The API endpoint for execution cost estimation accepts: token (e.g., BTC, ETH, SOL), side (buy or sell), size (in USD), and optionally a holding period in hours for funding-adjusted routing. The response includes an array of objects, one per supported exchange, each containing: exchange name, taker fee in bps, current half-spread in bps, estimated price impact in bps, funding rate adjustment in bps (if holding period specified), and total composite cost in bps.

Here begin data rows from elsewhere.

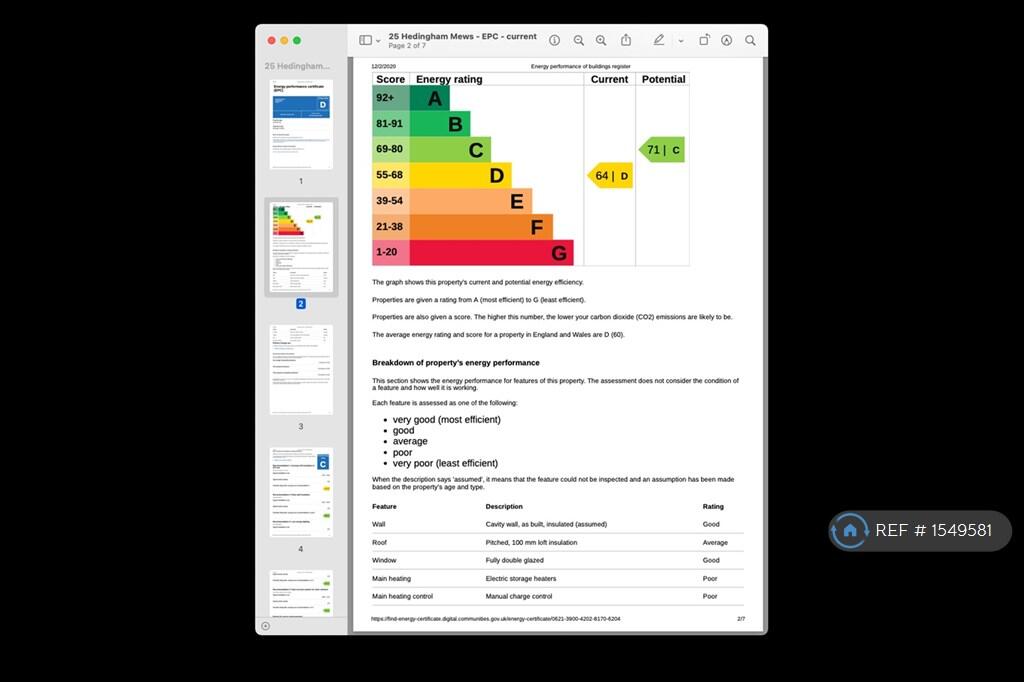Open page 4 thumbnail with C rating
Viewport: 1024px width, 682px height.
(300, 492)
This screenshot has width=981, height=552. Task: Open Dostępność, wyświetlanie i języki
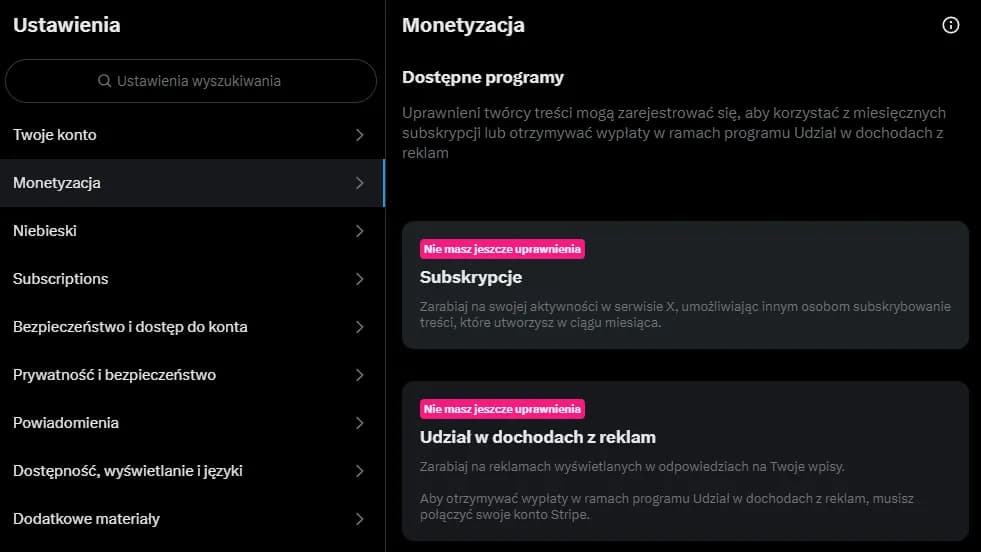pyautogui.click(x=128, y=471)
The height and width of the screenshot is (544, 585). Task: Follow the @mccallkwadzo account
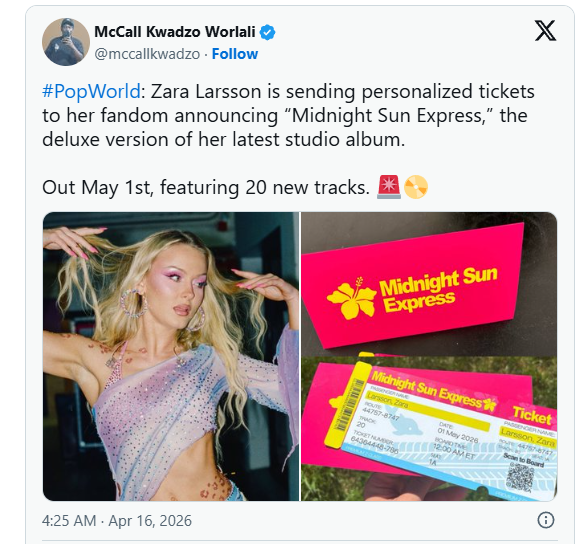[x=235, y=54]

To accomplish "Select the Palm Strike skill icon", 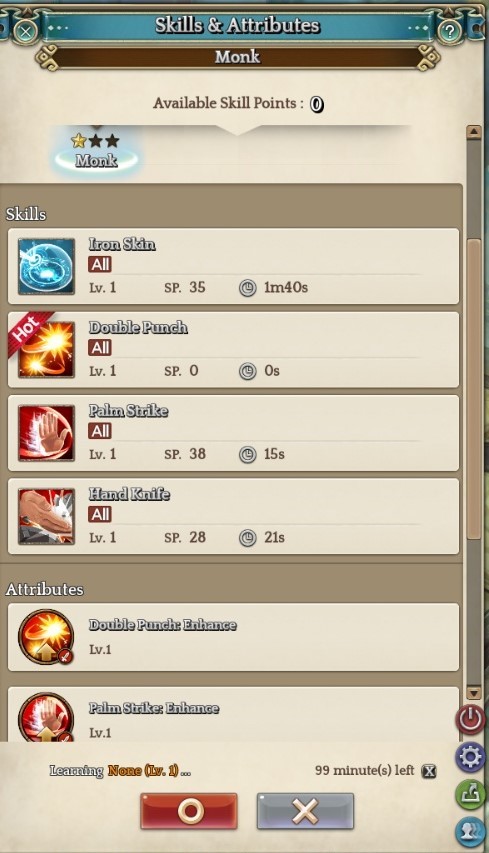I will coord(46,433).
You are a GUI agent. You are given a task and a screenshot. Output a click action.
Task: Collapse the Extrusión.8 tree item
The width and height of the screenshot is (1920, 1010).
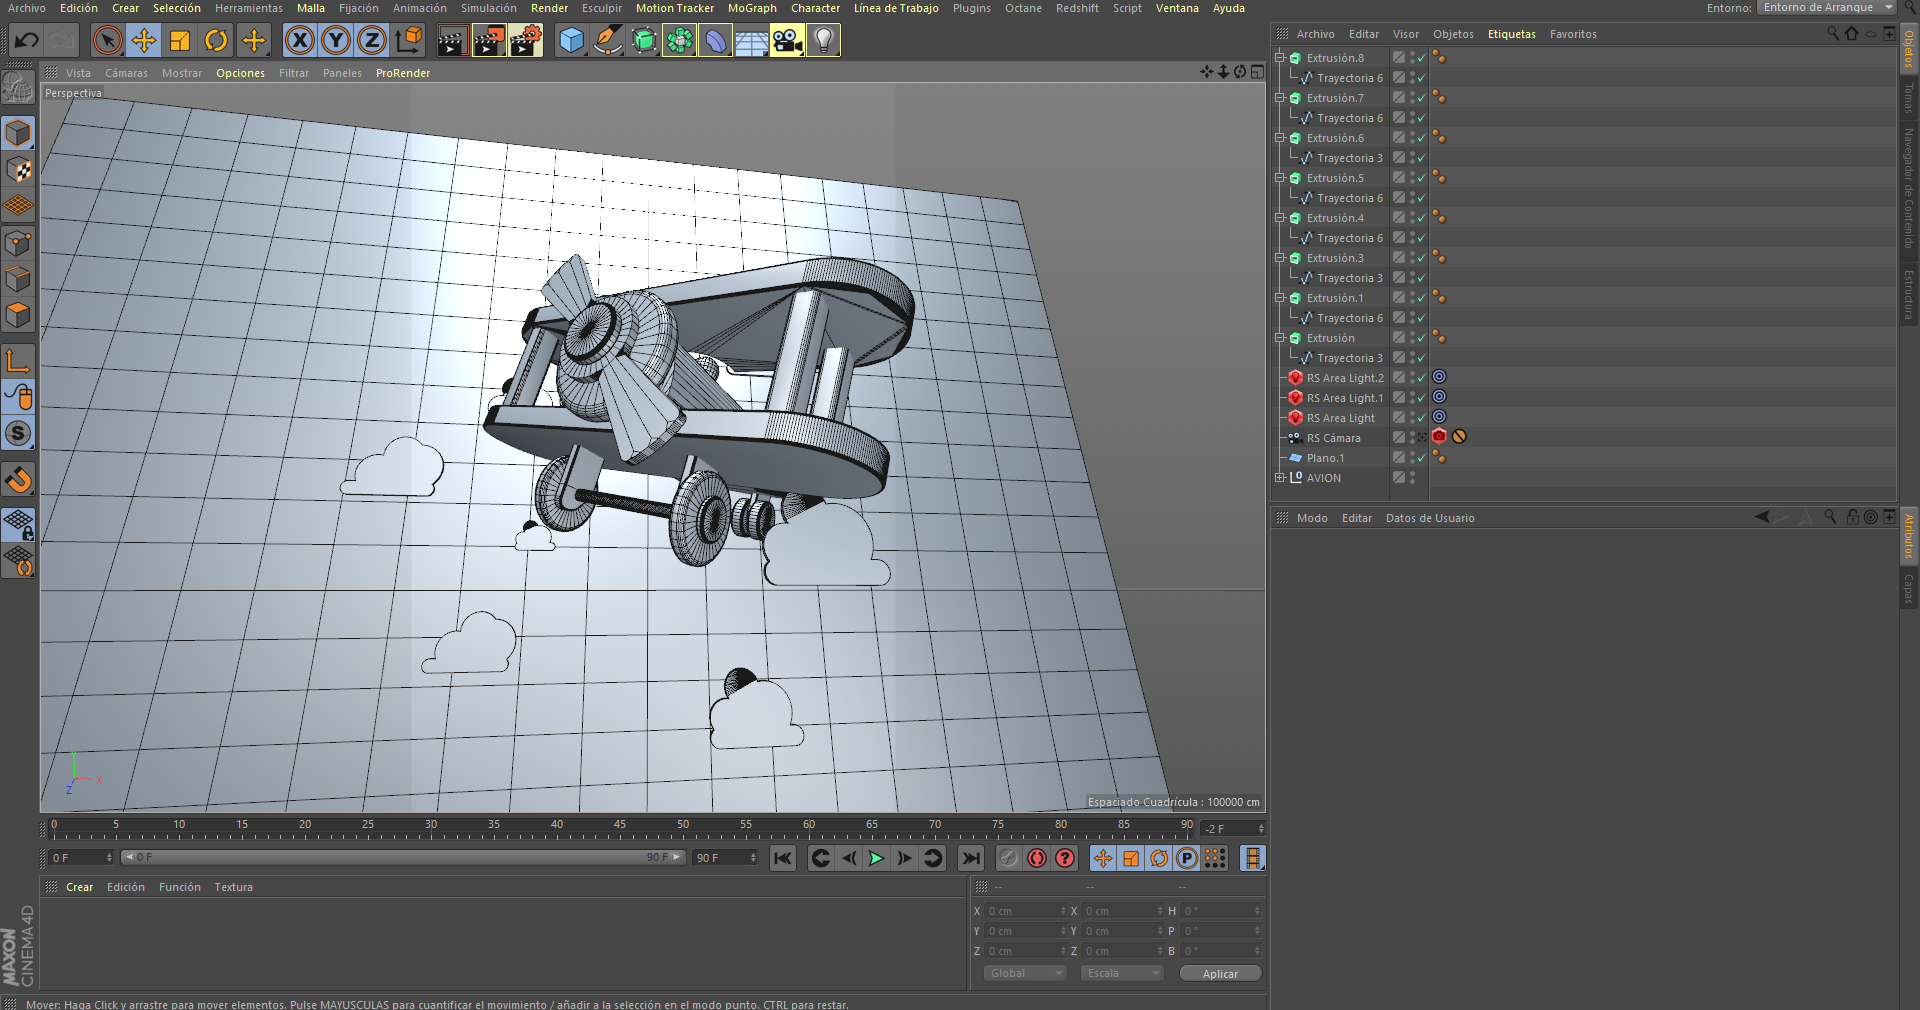(x=1280, y=58)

Selecting the minimum total cost entry is your routing decision.

  • GET /api/v1/execution-cost?token=BTC&side=buy&size=100000 — returns cost breakdown by exchange
  • GET /api/v1/execution-cost?token=ETH&side=sell&size=50000&hold=48 — includes funding rate adjustment for 48-hour hold
  • GET /api/v1/depth?token=BTC&exchange=hyperliquid — raw order book depth data for custom impact modeling
  • GET /api/v1/historical-cost?token=BTC&size=100000&from=2026-01-01 — historical execution cost time series for backtesting

When building an automated router, cache the API response for 10–30 seconds before re-querying. Market conditions change, but order book depth typically shifts slowly enough that a 15-second cache is fresh enough for routing decisions on all but the most latency-sensitive strategies.

Real Routing Examples: How the Decision Plays Out

Example 1: $75,000 ETH-USD market buy during peak hours. LiquidView API returns: Hyperliquid (3.8 bps), Lighter (4.1 bps), Paradex (6.2 bps), gTrade (7.5 bps), others 9–18 bps. Router selects Hyperliquid. Trade saves 2.4 bps versus third-best option = $180 on this single trade. Over 50 similar monthly trades, $9,000 in annual savings on ETH entries alone.

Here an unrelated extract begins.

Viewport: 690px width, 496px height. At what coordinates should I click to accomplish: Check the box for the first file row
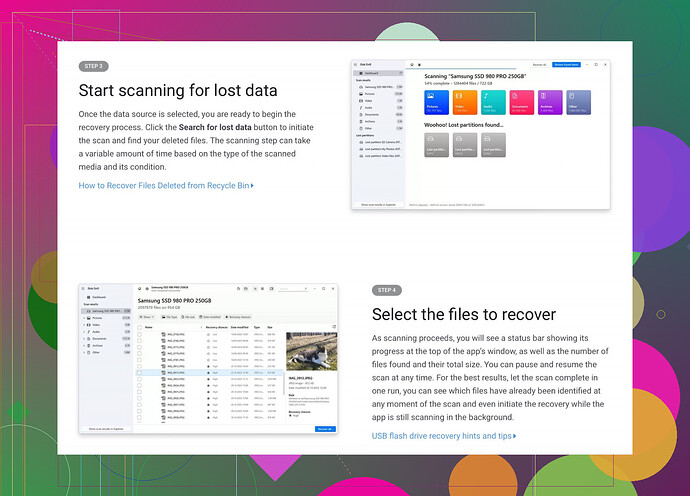click(x=139, y=336)
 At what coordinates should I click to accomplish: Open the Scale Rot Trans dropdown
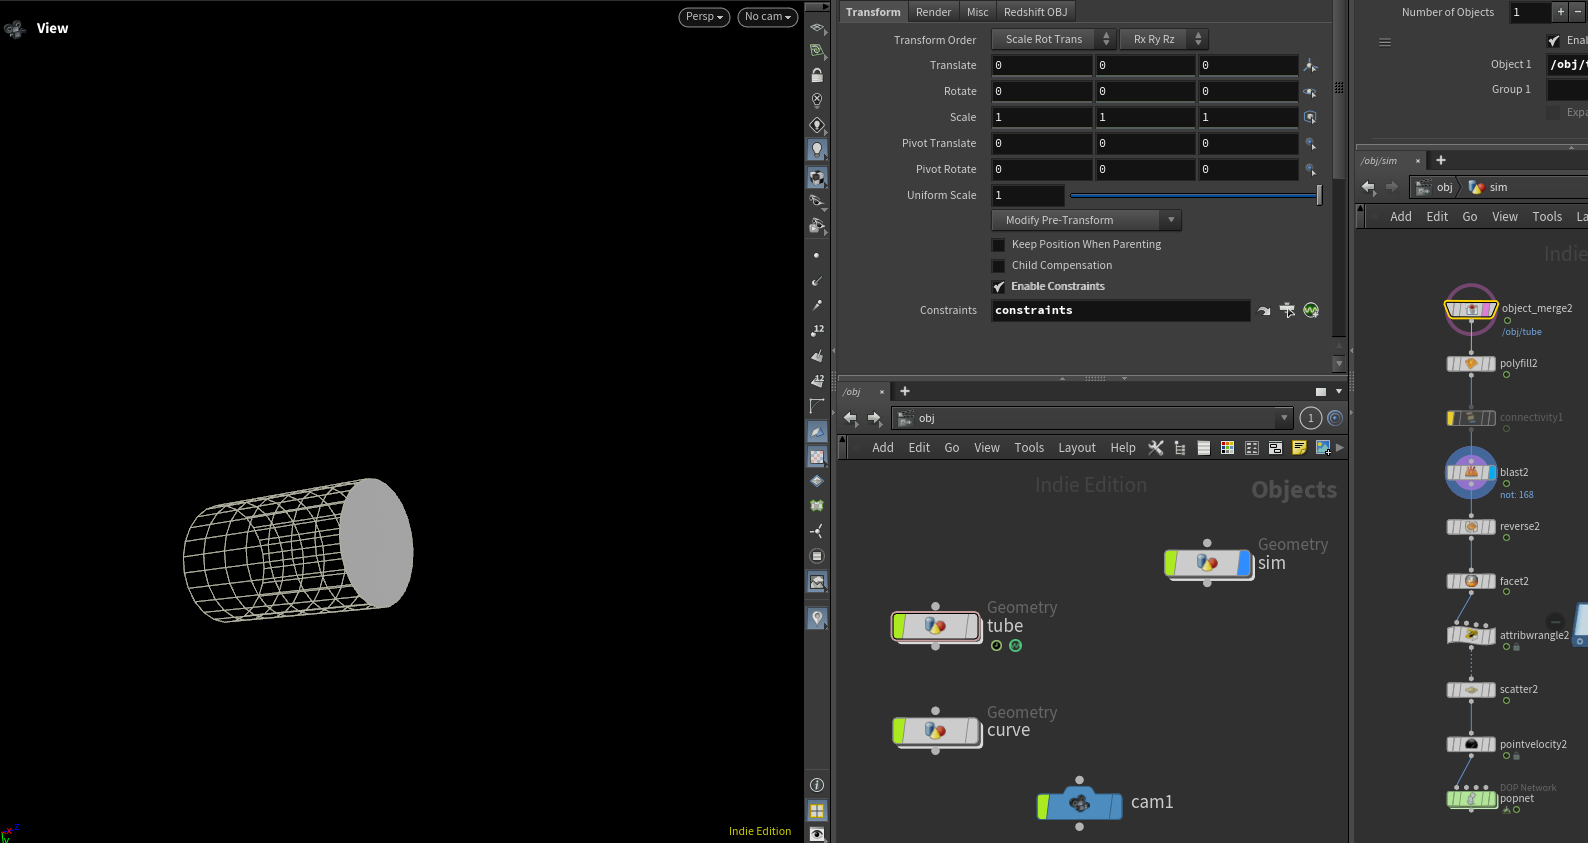pyautogui.click(x=1053, y=39)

Example 2: $30,000 SOL-USD market buy, position expected to be held 72 hours. At entry: Hyperliquid (5.1 bps entry cost) with funding rate 0.012%/8h. Lighter (4.8 bps entry cost) with funding rate 0.008%/8h. Over 72 hours (9 funding periods), Hyperliquid funding totals 0.108% = 10.8 bps. Lighter funding totals 0.072% = 7.2 bps. Funding-adjusted total: Hyperliquid 15.9 bps, Lighter 12.0 bps. Router selects Lighter. Without funding adjustment, router would have selected Hyperliquid and cost 3.9 extra bps = $117 on this $30K trade.

Example 3: $500,000 BTC-USD market sell during low-volatility Asian session. Market is thin. Hyperliquid (8.5 bps), Lighter (14.2 bps), Paradex (22+ bps). Router selects Hyperliquid and adds a recommendation to consider delaying 3–4 hours until peak liquidity hours, when the same trade would cost an estimated 5.2 bps. Waiting saves 3.3 bps = $1,650. This timing recommendation is generated by comparing current cost against the 30-day rolling average cost at peak hours.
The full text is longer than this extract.